At that point, I think James was still kind of settling into a vocal style. His vocal style changed drastically around the time of …And Justice for All and The Black Album; his singing changed dramatically. I think his technique and his style was still developing at that point, or he hadn't fully found it yet, so that's why there's a difference there.
WHAT ABOUT YOUR OWN TECHNIQUE AS A GUITAR PLAYER — IN RETROSPECT, WHERE WERE YOU AT THAT POINT?
For me, I was just totally into Ulrich Roth at that point. I remember having the Fire Wind album, and listening to it day in and day out, and loving it tremendously. One really frustrating thing that I can remember about the recording of Master of Puppets was that it took me three friggin' days to get a lead tone. It hasn't taken me that long since! Usually it takes me, at the most, maybe eight to ten hours. On Hardwired to Self-Destruct, I think we spent all of maybe ninety minutes on my lead sound, and then we used that sound as a jumping point for other lead sounds. But back then, in 1985, we had our new Mesa Boogie amps, and we were still kind of finding the sweet spot. [Master of Puppets producer] Flemming Rasmussen put me in a room, and he'd say, "Turn knobs!" I'd bring in a bunch of amps the first day, and we couldn't find anything. The second day, I'd bring in a bunch of different amps, and it'd be, "Turn knobs!" Couldn't find anything. And then the third day, I said, "All those other amps didn't even come close. I'm just gonna go back to my Mesa Boogie." And then I got the tone; I turned a corner, and I got the sound. But it was kind of a learning experience for me.
That's one of the things that sticks out [from the recording sessions], other than playing a lot of poker with Cliff Burton. Just waiting for our turns to record, so we would literally sit there and play poker for five or six hours. And we wouldn't play for money — we would play for matchsticks.
WHO WAS THE BETTER POKER PLAYER — YOU OR CLIFF?

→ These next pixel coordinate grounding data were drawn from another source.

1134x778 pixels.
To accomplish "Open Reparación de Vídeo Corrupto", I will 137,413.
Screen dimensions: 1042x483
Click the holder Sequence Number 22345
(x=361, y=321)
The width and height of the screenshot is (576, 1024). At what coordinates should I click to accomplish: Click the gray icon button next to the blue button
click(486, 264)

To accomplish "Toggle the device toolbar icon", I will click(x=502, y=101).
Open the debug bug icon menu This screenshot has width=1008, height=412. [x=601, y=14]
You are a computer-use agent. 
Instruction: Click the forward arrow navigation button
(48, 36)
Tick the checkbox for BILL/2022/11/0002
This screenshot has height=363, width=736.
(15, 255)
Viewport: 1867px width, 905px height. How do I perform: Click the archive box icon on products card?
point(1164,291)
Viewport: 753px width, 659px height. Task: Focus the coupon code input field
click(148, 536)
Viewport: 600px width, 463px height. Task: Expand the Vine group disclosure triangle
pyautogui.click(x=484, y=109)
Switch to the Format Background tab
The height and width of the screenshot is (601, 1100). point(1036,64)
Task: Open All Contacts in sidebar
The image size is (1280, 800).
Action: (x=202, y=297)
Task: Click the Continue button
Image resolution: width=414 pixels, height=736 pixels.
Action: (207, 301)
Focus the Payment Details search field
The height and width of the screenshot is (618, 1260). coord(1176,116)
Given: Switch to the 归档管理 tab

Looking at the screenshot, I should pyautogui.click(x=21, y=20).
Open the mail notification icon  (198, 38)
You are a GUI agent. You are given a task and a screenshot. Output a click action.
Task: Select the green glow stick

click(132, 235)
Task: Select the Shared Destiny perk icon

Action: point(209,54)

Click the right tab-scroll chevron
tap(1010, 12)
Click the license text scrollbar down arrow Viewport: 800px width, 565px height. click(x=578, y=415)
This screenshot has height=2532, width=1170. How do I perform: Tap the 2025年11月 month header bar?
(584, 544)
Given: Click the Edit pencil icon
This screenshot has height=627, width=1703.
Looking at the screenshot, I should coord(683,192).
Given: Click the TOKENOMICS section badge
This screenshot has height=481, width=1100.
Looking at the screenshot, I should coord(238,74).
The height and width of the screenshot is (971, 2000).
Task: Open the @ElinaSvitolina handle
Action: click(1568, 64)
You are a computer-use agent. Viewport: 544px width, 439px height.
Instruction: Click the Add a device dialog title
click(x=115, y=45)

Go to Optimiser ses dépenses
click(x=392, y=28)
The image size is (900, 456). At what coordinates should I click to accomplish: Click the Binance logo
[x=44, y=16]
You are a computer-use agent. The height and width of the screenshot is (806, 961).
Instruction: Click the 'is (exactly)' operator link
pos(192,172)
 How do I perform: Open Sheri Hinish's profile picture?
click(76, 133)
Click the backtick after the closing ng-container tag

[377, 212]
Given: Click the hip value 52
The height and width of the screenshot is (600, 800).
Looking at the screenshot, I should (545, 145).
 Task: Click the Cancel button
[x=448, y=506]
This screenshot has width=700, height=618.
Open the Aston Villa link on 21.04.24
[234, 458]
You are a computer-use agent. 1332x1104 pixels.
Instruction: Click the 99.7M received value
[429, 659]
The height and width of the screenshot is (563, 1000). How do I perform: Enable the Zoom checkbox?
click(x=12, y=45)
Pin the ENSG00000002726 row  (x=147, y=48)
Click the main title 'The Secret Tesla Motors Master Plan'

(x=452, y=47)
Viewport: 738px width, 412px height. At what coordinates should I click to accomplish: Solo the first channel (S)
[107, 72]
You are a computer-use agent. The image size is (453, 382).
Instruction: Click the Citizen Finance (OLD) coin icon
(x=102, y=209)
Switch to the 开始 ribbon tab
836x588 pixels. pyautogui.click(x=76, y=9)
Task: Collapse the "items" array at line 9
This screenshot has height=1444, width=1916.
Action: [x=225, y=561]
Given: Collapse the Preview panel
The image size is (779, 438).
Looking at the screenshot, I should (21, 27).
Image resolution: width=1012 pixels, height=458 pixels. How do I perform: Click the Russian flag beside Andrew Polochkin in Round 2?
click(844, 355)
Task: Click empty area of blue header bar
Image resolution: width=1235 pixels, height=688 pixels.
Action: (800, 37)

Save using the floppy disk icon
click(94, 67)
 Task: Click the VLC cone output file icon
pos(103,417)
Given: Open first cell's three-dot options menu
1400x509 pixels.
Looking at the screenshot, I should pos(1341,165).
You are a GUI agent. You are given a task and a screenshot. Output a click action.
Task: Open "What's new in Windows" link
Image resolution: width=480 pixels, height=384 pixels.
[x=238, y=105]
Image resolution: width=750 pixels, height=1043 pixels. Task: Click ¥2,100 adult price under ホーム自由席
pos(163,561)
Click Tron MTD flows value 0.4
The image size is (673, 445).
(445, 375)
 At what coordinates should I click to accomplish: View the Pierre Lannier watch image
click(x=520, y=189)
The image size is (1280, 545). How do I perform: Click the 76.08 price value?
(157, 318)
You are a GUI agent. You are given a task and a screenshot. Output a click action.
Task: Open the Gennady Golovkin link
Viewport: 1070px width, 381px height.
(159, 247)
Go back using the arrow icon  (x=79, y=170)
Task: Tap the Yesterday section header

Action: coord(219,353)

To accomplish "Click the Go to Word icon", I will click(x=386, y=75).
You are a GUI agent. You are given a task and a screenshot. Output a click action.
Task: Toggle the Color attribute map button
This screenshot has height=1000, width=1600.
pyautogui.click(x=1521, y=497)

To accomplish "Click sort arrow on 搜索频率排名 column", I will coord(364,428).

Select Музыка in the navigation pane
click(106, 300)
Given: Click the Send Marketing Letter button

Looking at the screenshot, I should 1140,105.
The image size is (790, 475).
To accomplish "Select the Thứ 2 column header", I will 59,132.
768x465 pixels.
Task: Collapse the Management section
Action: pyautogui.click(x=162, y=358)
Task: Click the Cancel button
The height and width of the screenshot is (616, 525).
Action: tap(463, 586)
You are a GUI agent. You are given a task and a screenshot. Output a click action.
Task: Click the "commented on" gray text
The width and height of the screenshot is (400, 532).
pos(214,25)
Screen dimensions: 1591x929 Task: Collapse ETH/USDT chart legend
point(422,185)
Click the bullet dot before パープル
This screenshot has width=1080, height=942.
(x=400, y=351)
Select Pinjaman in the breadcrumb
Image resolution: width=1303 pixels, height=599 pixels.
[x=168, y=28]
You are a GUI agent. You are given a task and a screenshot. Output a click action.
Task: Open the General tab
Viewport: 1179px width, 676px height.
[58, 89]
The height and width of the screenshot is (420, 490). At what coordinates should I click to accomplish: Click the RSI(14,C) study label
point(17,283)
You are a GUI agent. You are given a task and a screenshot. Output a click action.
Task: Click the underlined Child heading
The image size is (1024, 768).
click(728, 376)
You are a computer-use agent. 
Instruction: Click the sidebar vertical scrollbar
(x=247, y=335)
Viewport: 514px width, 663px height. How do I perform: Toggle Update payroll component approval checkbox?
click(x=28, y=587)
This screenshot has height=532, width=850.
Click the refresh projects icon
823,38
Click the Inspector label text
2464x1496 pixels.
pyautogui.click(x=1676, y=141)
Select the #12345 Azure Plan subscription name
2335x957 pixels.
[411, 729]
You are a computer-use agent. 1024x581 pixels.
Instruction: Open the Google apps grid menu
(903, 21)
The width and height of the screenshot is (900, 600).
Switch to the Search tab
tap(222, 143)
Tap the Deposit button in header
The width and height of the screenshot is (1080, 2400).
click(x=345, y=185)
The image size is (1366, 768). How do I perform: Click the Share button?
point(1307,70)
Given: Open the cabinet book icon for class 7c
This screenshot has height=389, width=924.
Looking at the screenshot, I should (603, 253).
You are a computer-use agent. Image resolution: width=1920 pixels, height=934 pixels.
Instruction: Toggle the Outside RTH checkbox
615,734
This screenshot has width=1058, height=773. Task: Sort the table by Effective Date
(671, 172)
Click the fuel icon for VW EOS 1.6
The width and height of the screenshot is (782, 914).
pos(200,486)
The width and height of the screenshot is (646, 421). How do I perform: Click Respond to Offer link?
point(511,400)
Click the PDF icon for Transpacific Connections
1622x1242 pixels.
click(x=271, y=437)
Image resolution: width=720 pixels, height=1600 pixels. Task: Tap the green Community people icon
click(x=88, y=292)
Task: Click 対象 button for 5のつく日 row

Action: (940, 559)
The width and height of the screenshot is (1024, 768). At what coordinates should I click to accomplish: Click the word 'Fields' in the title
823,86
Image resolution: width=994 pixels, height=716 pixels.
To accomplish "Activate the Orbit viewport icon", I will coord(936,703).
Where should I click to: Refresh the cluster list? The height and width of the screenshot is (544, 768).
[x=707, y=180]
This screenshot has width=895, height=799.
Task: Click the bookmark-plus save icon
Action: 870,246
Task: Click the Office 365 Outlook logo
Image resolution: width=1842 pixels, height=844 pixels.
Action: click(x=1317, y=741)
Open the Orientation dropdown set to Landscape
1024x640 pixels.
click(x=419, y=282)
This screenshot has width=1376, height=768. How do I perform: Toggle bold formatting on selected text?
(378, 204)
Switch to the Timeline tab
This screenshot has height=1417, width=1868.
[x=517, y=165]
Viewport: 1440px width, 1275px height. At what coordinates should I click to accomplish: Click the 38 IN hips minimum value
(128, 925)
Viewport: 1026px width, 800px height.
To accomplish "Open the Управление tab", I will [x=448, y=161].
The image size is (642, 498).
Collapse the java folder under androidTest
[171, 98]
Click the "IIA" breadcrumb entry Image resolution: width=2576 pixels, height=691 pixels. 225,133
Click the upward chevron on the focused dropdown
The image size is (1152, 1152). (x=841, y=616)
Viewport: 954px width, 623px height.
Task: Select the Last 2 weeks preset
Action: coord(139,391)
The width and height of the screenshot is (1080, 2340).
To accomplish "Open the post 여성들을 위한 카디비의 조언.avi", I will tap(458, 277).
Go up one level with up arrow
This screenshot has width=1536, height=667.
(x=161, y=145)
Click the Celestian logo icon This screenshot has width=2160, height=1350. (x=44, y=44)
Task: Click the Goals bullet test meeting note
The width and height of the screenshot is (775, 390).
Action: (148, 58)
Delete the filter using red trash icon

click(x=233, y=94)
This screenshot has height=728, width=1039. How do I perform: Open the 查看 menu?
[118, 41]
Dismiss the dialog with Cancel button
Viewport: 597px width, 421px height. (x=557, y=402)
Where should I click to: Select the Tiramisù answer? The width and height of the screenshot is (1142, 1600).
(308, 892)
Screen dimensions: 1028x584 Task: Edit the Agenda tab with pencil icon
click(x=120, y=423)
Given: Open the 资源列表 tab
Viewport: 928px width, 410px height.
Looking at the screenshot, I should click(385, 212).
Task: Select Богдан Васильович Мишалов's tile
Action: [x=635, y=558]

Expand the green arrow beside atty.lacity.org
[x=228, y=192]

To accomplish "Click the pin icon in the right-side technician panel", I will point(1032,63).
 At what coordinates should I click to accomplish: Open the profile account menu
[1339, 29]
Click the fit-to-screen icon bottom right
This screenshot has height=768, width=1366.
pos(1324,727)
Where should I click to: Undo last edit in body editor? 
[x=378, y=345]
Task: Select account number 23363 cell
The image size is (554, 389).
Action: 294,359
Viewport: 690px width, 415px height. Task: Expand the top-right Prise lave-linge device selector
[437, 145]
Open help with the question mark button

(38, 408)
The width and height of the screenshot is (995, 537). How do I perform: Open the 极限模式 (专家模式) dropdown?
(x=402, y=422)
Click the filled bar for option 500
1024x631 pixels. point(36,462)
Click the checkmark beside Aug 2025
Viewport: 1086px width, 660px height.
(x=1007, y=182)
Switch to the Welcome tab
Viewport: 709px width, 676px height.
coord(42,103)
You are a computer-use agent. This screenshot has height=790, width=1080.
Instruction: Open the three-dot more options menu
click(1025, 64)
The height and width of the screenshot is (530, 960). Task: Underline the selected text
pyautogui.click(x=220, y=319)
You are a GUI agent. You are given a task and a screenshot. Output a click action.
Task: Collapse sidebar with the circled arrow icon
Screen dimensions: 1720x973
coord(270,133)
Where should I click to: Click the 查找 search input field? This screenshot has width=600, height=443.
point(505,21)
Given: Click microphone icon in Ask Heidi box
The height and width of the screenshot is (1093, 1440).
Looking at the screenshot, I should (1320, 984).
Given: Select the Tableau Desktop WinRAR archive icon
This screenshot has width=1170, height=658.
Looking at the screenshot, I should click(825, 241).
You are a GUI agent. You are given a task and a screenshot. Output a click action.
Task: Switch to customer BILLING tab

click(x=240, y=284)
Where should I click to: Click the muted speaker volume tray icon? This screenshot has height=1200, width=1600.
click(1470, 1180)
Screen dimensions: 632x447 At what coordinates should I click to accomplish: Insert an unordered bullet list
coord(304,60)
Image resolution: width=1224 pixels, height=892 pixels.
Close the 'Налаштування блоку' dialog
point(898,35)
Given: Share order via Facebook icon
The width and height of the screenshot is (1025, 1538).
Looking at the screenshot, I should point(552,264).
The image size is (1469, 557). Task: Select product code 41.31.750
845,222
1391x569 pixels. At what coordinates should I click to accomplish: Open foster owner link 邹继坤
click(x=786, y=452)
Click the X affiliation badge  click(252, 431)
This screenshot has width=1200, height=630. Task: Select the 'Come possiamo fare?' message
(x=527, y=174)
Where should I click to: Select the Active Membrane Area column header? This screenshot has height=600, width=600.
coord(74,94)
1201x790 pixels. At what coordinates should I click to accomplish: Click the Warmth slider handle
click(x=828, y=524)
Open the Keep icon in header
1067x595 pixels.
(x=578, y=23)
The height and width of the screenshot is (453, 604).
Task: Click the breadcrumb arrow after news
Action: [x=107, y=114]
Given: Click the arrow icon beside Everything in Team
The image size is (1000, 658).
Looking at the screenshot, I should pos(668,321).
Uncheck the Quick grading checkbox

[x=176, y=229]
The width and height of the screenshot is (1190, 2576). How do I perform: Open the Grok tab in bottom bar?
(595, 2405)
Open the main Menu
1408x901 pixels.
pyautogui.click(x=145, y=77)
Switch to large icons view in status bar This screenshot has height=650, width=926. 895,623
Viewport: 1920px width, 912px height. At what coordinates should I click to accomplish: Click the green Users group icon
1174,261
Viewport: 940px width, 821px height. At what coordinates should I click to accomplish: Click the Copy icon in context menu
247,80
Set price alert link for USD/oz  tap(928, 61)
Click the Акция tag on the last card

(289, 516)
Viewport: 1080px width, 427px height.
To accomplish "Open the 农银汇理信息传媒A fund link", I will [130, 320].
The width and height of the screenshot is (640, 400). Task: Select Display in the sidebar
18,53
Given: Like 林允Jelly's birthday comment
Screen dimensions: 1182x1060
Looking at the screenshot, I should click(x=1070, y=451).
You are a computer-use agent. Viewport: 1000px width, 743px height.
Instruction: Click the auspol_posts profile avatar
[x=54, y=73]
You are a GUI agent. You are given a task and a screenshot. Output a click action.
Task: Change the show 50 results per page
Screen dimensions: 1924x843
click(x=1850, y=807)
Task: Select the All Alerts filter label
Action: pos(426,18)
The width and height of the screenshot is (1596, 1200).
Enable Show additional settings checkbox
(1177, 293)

Him and I were always intensely competitive. Two guys in their early twenties? Come on – we were always competing. But it would be really funny, ridiculous competing; it would always be, Who's the better poker player? Who's the better chess player? Who can eat spicier hot sauce?
One time we had a disagreement where he wanted Chinese food and I wanted something else, and he said, "I think we should settle this by fisticuffs." I didn't even know what he was talking about — he had to explain to me what "fisticuffs" was! [Laughs] I said, "I have to play tonight, you have to play tonight. I'm not gonna do that!" And then he goes, "Okay, let's just go out and tackle each other!" So we went out into the back area and just started tackling and wrestling with each other. It was hilarious. And the funny thing was, both of us were always totally up for it. Neither of us ever said, "Oh, look at us, we're acting like kids. This is dumb!" [Laughs] We were always up for it, and that was a funny thing between Cliff and I.
WELL, YOU WERE STILL KIND OF KIDS AT THE TIME. YOU WERE, WHAT, 23 WHEN YOU WERE MAKING THIS RECORD?
Yep, absolutely. I was 23 years old. But you know, I gotta say, Master of Puppets is my favorite album, because we culminated as a band on Master of Puppets. Really! Everyone was kind of settled into their roles; everyone was playing well. We knew what we were striving for, we knew what we could do, we knew each other's playing well, we knew our strengths. And it just kind of all culminated on this album.
IT'S KIND OF LIKE WHEN YOU WERE TALKING ABOUT FINDING THE SWEET SPOT ON THE AMP — THIS RECORD WAS ABOUT FINDING YOUR SWEET SPOT AS A BAND.
Yeah. And we never got to that point again, sad to say, because Cliff left us. And that's another reason why Master of Puppets is so special to me — it's the culmination of that lineup, it's the culmination of us as a band. We were defining our sound while we were still fucking developing it, you know?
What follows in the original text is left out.